▸ Excerpt provided
BEGIN

From there he went to a refugee camp in Unity State where he worked for Samaritan’s Purse for about a year. Friends then told him about possible job opportunities in Doro, so he moved there to work as a nurse assistant and save money for school.
His friends ask him, “What are you doing these days? You are probably finishing up university by now?” When he tells them what he is doing, they say that he is “wasting talent,” and those who are not Christians say, “God has forgotten you.”
But he says, “God is not done with me yet,” and he looks to Biblical examples of patience. Abraham waited 25 years for his promised son, he recalls. And David waited 15 years before he became a king.
And now? It looks like Kocho’s days of waiting may be coming to an end.
Enter Cathy and Ruth, nurse practitioners with SIM at the Grieve Memorial Clinic in Doro, who knew Kocho wanted to further his education, but weren’t sure how to help him. They approached African Mission Healthcare Foundation (AMHF) about setting up a support page for Kocho, and then they began the process of getting him to school.

END

▸ Source data

BEGIN

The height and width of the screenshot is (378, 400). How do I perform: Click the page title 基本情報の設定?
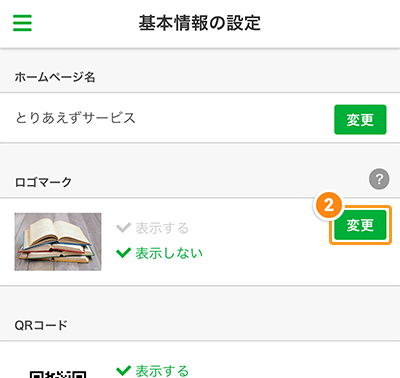click(200, 23)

END

▸ Work instructions
- 1) Answer these questions using the passage about Kocho.
(a) For which organization did Kocho work at a refugee camp in Unity State?
(b) How many years did David wait before he became a king?
(c) At which clinic do Cathy and Ruth work as nurse practitioners?
- 2) Reproduce the passage about Kocho word for word, beginning with "And now? It" and ending after "him to school.".
- 3) Carry on the passage about Kocho from the point where it ends.

▸ Written responses
- 1)
(a) Samaritan's Purse
(b) 15 years
(c) The Grieve Memorial Clinic in Doro

- 2)
And now? It looks like Kocho’s days of waiting may be coming to an end.
Enter Cathy and Ruth, nurse practitioners with SIM at the Grieve Memorial Clinic in Doro, who knew Kocho wanted to further his education, but weren’t sure how to help him. They approached African Mission Healthcare Foundation (AMHF) about setting up a support page for Kocho, and then they began the process of getting him to school.

- 3)
None of this is simple. Kocho has no official ID or passport, and obtaining one will not be easy. But they managed to get him to Kenya, where he is enrolled in a business school now, completing his biology requirements on a temporary visa, and praying the official papers will come through before this term ends.
Kocho’s dream is to become a doctor, but not so he can get a good job, earn money, and make a comfortable life for himself. He said, “I can see how, when God puts His love in you, it is different than just being a medic and doing a job. With God it is not about the job or about getting money. I have prayed that if any gift is a stumbling block to me in my relationship with God that He would take it away from me. I want this gift of medicine to draw me close to God not further from Him.”
When asked if he wants to return to Nuba to practice medicine and alleviate the suffering there, he answered,“That is a big ‘Yes!’ But I want to follow God’s leading and go wherever His name is not known.”
Kocho may be a man without a country or an official ID, but he knows where his true identity is found. Galatians 2:20 is one of his favorite verses:
“I have been crucified with Christ. It is no longer I who live, but Christ who lives in me. And the life I now live in the flesh I live by faith in the Son of God, who loved me and gave himself for me.”
He also points to Ephesians 5:15-17.
“Look carefully then how you walk, not as unwise but as wise, making the best use of the time, because the days are evil. Therefore do not be foolish, but understand what the will of the Lord is.”
Kocho’s friends couldn’t have been more wrong. What the world may see as “wasting talent,” God receives as a life laid down, waiting for His timing, delighted to do His will.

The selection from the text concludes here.